Bodge also recommends placing your food delivery order on your laptop instead of your smartphone. 

“It’s easier to use coupons or earn cashback with a deal site,” Bodge said. Those ordering food on their laptop with a browser extension installed for a website like Slickdeals, for example, will be able to find discounts and allow the extension to run coupons for you during checkout.

How Young Women Can Stick To Budgets

It’s not uncommon to feel restricted or overwhelmed by the idea of creating and sticking to a budget. And for some women, a line-by-line budget might not be designed for them. 
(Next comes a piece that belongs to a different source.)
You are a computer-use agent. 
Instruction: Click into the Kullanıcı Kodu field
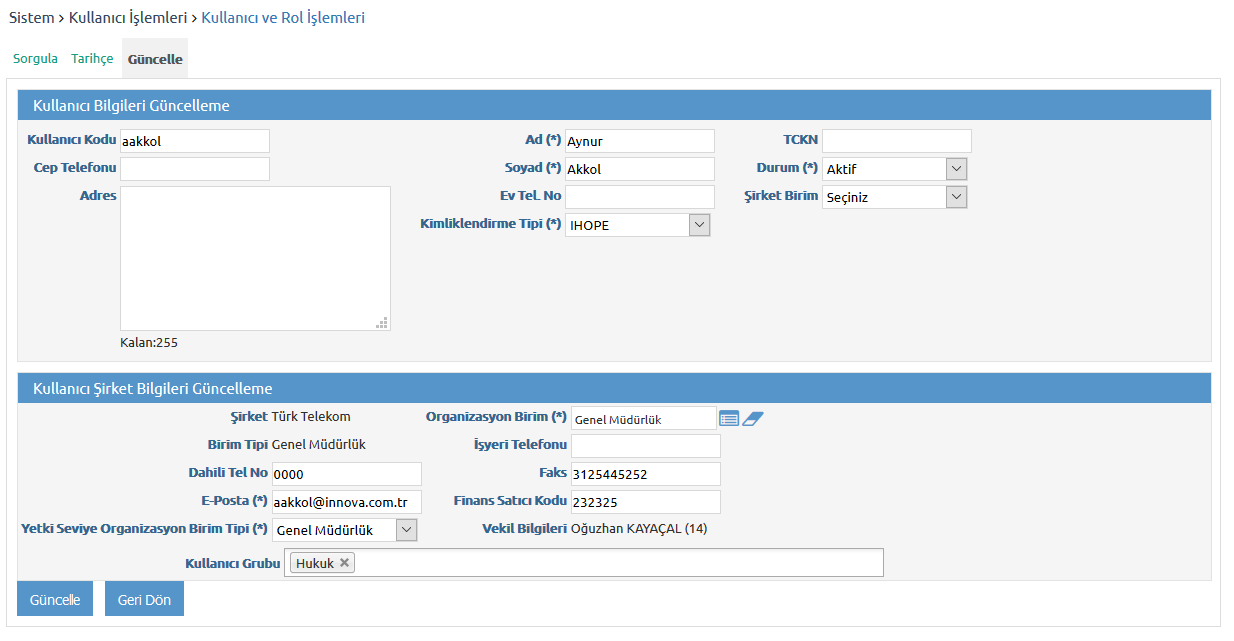click(x=195, y=141)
If you find this is the case, Bodge recommends creating a loose budget. This is a budget based on what you spend each month on your bills, your salary and any money you have left over. The leftover amount, Bodge said, can be divided into saving and spending buckets. The amount in your spending bucket is your “allowance” which can then be used for shopping and going out.

More From GOBankingRates

Methodology: GOBankingRates surveyed 1,016 American women aged 18 and older from across the country on between February 17 and February 21, 2023, asking twenty different questions: (1) What is your primary financial goal?; (2) What is the biggest barrier to achieving your financial goal?; (3) If you are actively investing, what is your primary investment vehicle?; (4) If you are not actively investing, what’s preventing you from investing?; (5) What’s the biggest obstacle you’ve faced in your career path?; (6) How much student loan debt do you currently have?; (7) How much credit card debt do you currently have?; (8) What is your biggest obstacle to paying off your debts (credit card, student loan, medical, etc.)?; (9) What is your biggest source of financial worry/stress?; (10) What workplace benefit is most important to you?; (11) What is your worst money habit?; (12) How involved are you in household financial decisions compared to your partner?; (13) Which of the following financial professionals have you utilized? (Select all that apply)?; (14) Do you consider yourself financially secure/stable?; (15) What is your biggest financial regret?; (16) Do you consider yourself bad with money?; (17) If you are a parent, which cost are you most overwhelmed by?; (18) If you are a parent, what best describes your current work situation?; (19) How would you describe your relationship with money?; and (20) Do you consider yourself to be financially independent?. GOBankingRates used PureSpectrum’s survey platform to conduct the poll.